Prediction with Katz back-off

The Good-Turing discount is usually combined with the Katz back-off method to give better prediction of words. For Good-Turing smoothing, left-over probability mass is assigned to all unseen events. Among those unseen events, the probability mass are assumed to be evenly distributed. As one step further, Katz back-off suggests a better way of distributing the probability mass among unseen events, by relying on information of lower-order ngrams.

Since our back-off algorithm involves calculating probability of suggested output word, we need to figure out what to put into the pool of suggested words and then select from them with highest probabilities. An ideal case is to try all the individual word in the whole vocabulary in our training set, which soon turns out to be a formidable task. Here, instead, we first use the naive back-off algorithm to select a pool of 50 words from the training set and then proceed with Katz back-off to find the final six suggestions of the next word. In detail, we select 20, 20 and 10 words with top effective probabilities from trigrams, bigrams and unigrams respectively. A few randomly picked examples of the prediction is given.

library(xtable)
print(xtable(nextWordPrediction("consider the following")), type = "html", comment = FALSE)

	1	2	3	4	5	6
predictor	:	me	year	!	a	you
probability	0.12676056	0.10418327	0.08450704	0.05708672	0.05137805	0.05137805

print(xtable(nextWordPrediction("this is made in")), type = "html", comment = FALSE)

	1	2	3	4	5	6
predictor	the	china	my	a	his	this
probability	0.21875000	0.04460415	0.04460415	0.02980817	0.02980817	0.01929384

print(xtable(nextWordPrediction("I'm running out of")), type = "html", comment = FALSE)

	1	2	3	4	5	6
predictor	the	my	a	it	his	their
probability	0.27522350	0.04916986	0.04278416	0.02809706	0.02618135	0.02618135

Further discussion and consideration

It is kind of amazing that our model already gives some reasonable prediction of the next output word, given the small trial training dataset we used. There are still many future challenges. One of them is to increase the training dataset to 60% (or higher) of the original text set to increase prediction accuracy. The subsequent issue with scalability should be considered seriously. The Katz back-off algorithm implemented here, though gives reasonable prediction of next words, is still pretty slow given the size of ngrams created. Improvement on the algorithm is desired.

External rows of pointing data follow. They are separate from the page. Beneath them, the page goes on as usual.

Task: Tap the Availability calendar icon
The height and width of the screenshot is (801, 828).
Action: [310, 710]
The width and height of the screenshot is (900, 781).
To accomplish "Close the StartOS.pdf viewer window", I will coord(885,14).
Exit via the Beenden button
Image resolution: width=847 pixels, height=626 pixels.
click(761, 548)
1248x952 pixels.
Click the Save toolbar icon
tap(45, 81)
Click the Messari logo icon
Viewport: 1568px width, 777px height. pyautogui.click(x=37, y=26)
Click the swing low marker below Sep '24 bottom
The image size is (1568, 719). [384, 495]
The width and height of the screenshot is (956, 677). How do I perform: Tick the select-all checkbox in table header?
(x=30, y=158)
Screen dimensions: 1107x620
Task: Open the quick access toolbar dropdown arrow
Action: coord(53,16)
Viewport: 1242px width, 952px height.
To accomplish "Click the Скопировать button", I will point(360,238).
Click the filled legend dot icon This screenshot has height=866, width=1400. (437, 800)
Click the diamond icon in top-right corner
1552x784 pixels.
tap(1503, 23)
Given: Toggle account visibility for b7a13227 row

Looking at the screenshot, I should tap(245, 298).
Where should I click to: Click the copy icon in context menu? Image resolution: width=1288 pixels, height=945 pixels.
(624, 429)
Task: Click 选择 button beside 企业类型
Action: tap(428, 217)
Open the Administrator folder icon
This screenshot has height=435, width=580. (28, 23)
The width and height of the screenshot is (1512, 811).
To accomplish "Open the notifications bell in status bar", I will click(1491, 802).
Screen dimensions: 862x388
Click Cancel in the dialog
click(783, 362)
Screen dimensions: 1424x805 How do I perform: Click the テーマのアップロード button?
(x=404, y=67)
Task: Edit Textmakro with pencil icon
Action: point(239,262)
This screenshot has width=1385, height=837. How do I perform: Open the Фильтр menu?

One additional issue that might deserve to mention is related to a simple and involved example. Consider the occasion that, the first \((n-1)\) words from the input data is not found in any of the ngrams (for \(n>1\)). Then we have to go back to the case with unigrams and output a word with highest discounted effective probability, which is independent of any input words. This is definitely something unwanted. To get rid of the issue, an algorithm, which could further understand the intrinsic meaning (or semantics) of words or sentences is highly desired. Of course, a word that absent from the vocabulary of the training set can never be predicted, which is another limitation of our model.

References

Jurafsky, D. & Martin, J.H. (2000). Speech and language processing: An introduction to natural language processing, computational linguistics and speech recognition. Englewood Cliffs, NJ: Prentice Hall.

Gendron G R. Natural Language Processing: A Model to Predict a Sequence of Words. MODSIM World 2015, 2015, 2015 (13): 1-10.

Thach-Ngoc TRAN Katz’s Backoff Model Implementation in R.